Замечательный социолог Амитай Этциони так описывает политические традиции, конкурировавшие в древнем Китае — Конфуцианство и Легализм (нечто похожее на борьбу нестяжательства с иосифлянством в XV-XVI веках в России): «Конфуцианство было в оппозиции к произвольному правлению. Оно предпочитало управлять посредством добродетели и примера. Легализм предпочел укрепление государства средствами насильственной законности и социально-политического. контроля». Победил, разумеется, Легализм. Об этом мы, впрочем, еще поговорим подробней.

Всё это были деспотические государства и найти между ними общее непросто. Приходится создавать их, если хотите, коллективный портрет (или, на языке литературной критики, обобщенный образ). И то же самое с абсолютистскими монархиями Европы, где пропасть отделяла, скажем, Францию Людовика XI (Монтескье, как мы помним, считал его родоначальником французского деспотизма) от умиротворенной Англии Генриха VII. Ясно, что в результате таких обобщений не может у нас получиться ничего, кроме своего рода «идеальных типов», которые в чистом виде, наверное, нигде на свете и не существовали, т. е., скорее, нечто вроде парадигм, нежели реальных государств. Или, на языке математиков, то, как выглядели эти государства «в пределе». Но сопоставлять-то придется нам эти парадигмы именно с реальной историей реального государства. Это серьезная трудность. Что поделаешь, однако, какой бы ни избрали мы подход, он неминуемо будет иметь свои недостатки. Вот и все предварительные замечания. А теперь к делу.

Первый шаг деспотологии

Уже Аристотель знал, что помимо трех правильных и трех неправильных («отклоняющихся», как он их называл) форм политической организации, свойственных цивилизованной ойкумене, существует за ее пределами в непостижимой для свободного человека тьме варварства еще и седьмая — деспотизм. Внешне, говорил он, эта «царская власть у варваров, наследственная и деспотическая», напоминает очень хорошо известную цивилизованному миру тиранию. Но сходство это поверхностное. Ибо тирания лишь одна из преходящих форм в вечно меняющейся политической вселенной, тогда как деспотизм вечен.

Человеческий ум не в силах постичь, как могут народы терпеть вечную тиранию. Поэтому воспринимал Аристотель деспотизм как нечто нечеловеческое. В конце концов человек был для него животным политическим. Главным его признаком считал он участие в суде и в совете, т. е. в управлении обществом. Поскольку деспотизм у варваров ничего подобного не допускает, то считаться людьми варвары, по его мнению, не могли. Тем не менее по всем остальным признакам они все-таки являлись людьми. Тут была дилемма.

Как разрешил её Аристотель, известно: он привязал деспотизм к проблеме рабства. Даже для величайшего из античных мыслителей раб, хоть и походил на человека, но был тем не менее лишь инструментом, орудием труда. Вот Аристотель и толковал деспотизм как своего рода внешнеполитическое измерение рабства. Подданный деспотического государства для него потенциальный раб (и стало быть, не человек).

ЗАПИСАННЫЕ СВЕДЕНИЯ —
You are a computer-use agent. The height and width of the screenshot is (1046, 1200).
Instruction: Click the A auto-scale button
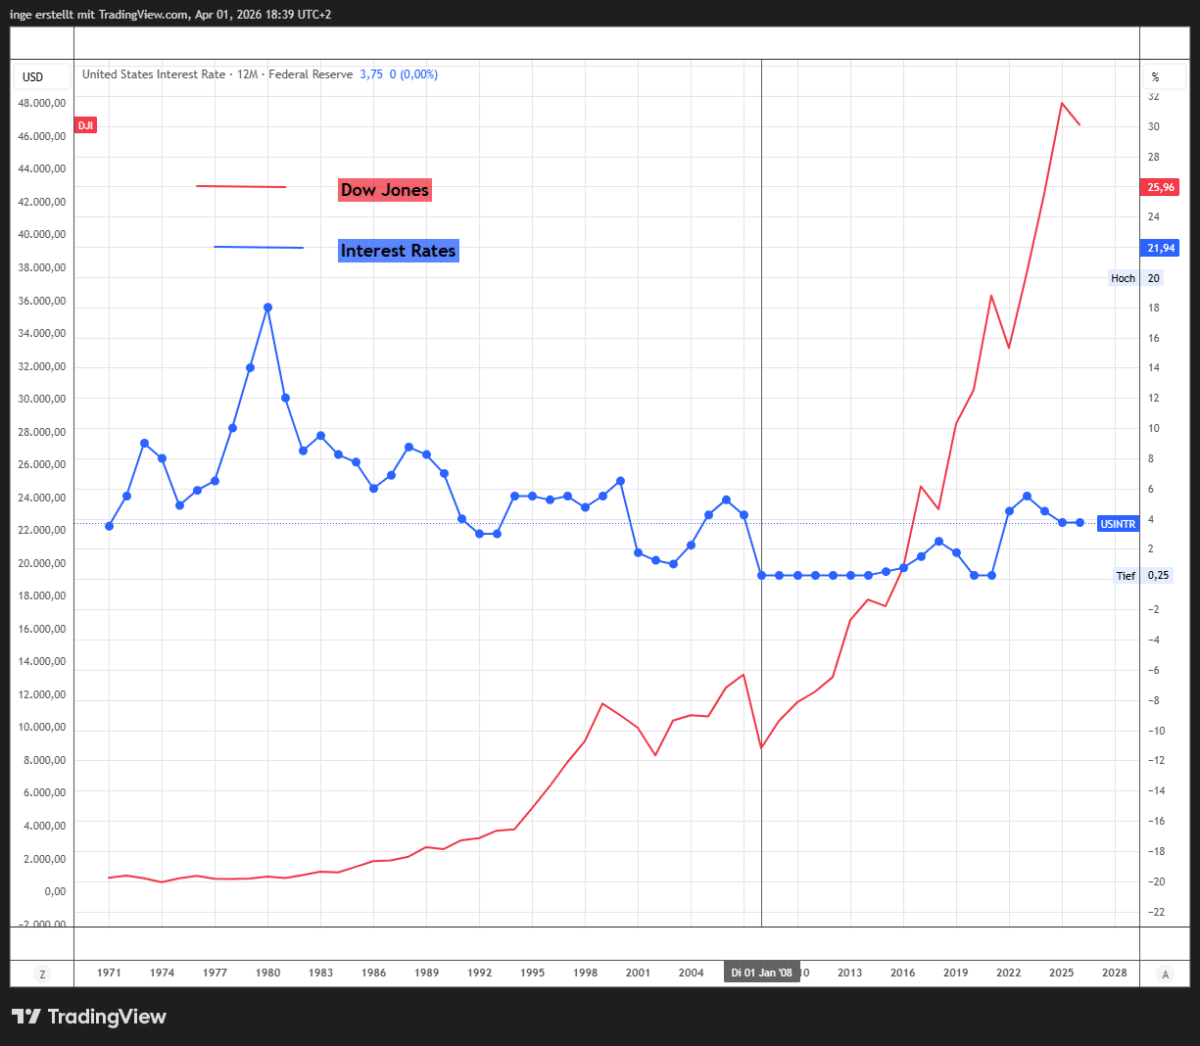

УСЛОВИЕ ЗАДАНИЯ 1 — Перепишите из отрывка о деспотизме фрагмент, который начинается со слов «Первый шаг деспотологии» и заканчивается словами «как деспотизм вечен.».
УСЛОВИЕ ЗАДАНИЯ 2 — Напишите следующую часть отрывка о деспотизме, начав сразу после его последнего предложения.

ОТВЕТ К ЗАДАНИЮ 1 —
Первый шаг деспотологии

Уже Аристотель знал, что помимо трех правильных и трех неправильных («отклоняющихся», как он их называл) форм политической организации, свойственных цивилизованной ойкумене, существует за ее пределами в непостижимой для свободного человека тьме варварства еще и седьмая — деспотизм. Внешне, говорил он, эта «царская власть у варваров, наследственная и деспотическая», напоминает очень хорошо известную цивилизованному миру тиранию. Но сходство это поверхностное. Ибо тирания лишь одна из преходящих форм в вечно меняющейся политической вселенной, тогда как деспотизм вечен.

ОТВЕТ К ЗАДАНИЮ 2 —
Нельзя, конечно, не сказать, что интерес его к этим потенциальным рабам нисколько не походил на интерес, допустим, современного зоолога к стаду орангутангов. На самом деле отношение Аристотеля к этому феномену было, скорее, пропагандистским, нежели академическим. И связано оно было с первой известной нам серьезной попыткой «мир-империи» подавить «мир-экономику». Каждый делает, что может. Аристотель не был воином. И, подобно всем либеральным интеллектуалам, пришедшим после него, он защищал свободу своих сограждан единственным оружием, каким владел, — идеями.

При всем том, однако, нельзя отрицать, что представив деспотизм как перманентную тиранию, он сделал первый теоретический шаг к его осмыслению. Еще интереснее его определение тирании, которая «есть в сущности та же монархия, но имеющая в виду интересы одного правителя». Представим себе народ, из поколения в поколение живущий «ради интересов одного правителя», — и что мы получим? Ту самую антицивилизацию, которую две с половиной тысячи лет спустя Виттфогель назовет «системой тотальной власти», а Валлерстайн «мир-империей». Но мы забегаем вперед.

«Отклонения» абсолютной монархии

Читатель знает, конечно, что замечательное разнообразие политических форм, свойственное греческим полисам, оказалось в исторической перспективе недолговечным. И сменилось оно вовсе не идеальной Политией, о которой мечтал Аристотель, и тем более не утопической Республикой Платона, а монархией, которая на столетия вперед стала доминирующей формой политической организации общества. На первый взгляд случилось именно то, чего так боялся Аристотель: «мир-империи» снова раздавили «мир-экономику». Не будем, однако, торопиться. Ибо европейские абсолютные монархии оказались на самом деле парадоксом.

Хотя они и стремились, как предсказывал Аристотель, «отклониться» ктирании (и даже, как казалось современникам, к деспотизму), им это почему-то не удавалось. Во всяком случае европейская политическая мысль на протяжении столетий предпринимала экстраординарные усилия, чтобы удержать монархию от этого рокового «отклонения». Мы можем обнаружить следы этого драматического усилия уже в XIII веке у английского юриста эпохи первых парламентов Генри де Брактона, в «Похвале английским законам» Джона Фортескью в XV, у Дю-Плесси Морне и — ярче всех — у Жана Бодена в XVI. Собственно, Боден в своей теории «сеньориальной монархии» уже торжествовал победу.

Мы цитировали его мысль, что в Европе осталось лишь два режима, при которых «принц становится господином над вещами и личностью своих подданных, управляя ими как глава семьи своими рабами». И заметили ее гордый финал: «В Западной Европе народы не потерпели бы такого правительства». Но торжествовал Боден рано. Ибо двумя столетиями позже «отклонение» монархии к тирании достигло в Европе пика. Если верить Мерсье де ла Ривьеру, деспотизм и вовсе стал тогда совершившимся фактом. И самый выдающийся политический мыслитель того времени Шарль-Луи де Секондат, барон де ля Бреде, больше известный как Монтескье, склонен был с этим согласиться.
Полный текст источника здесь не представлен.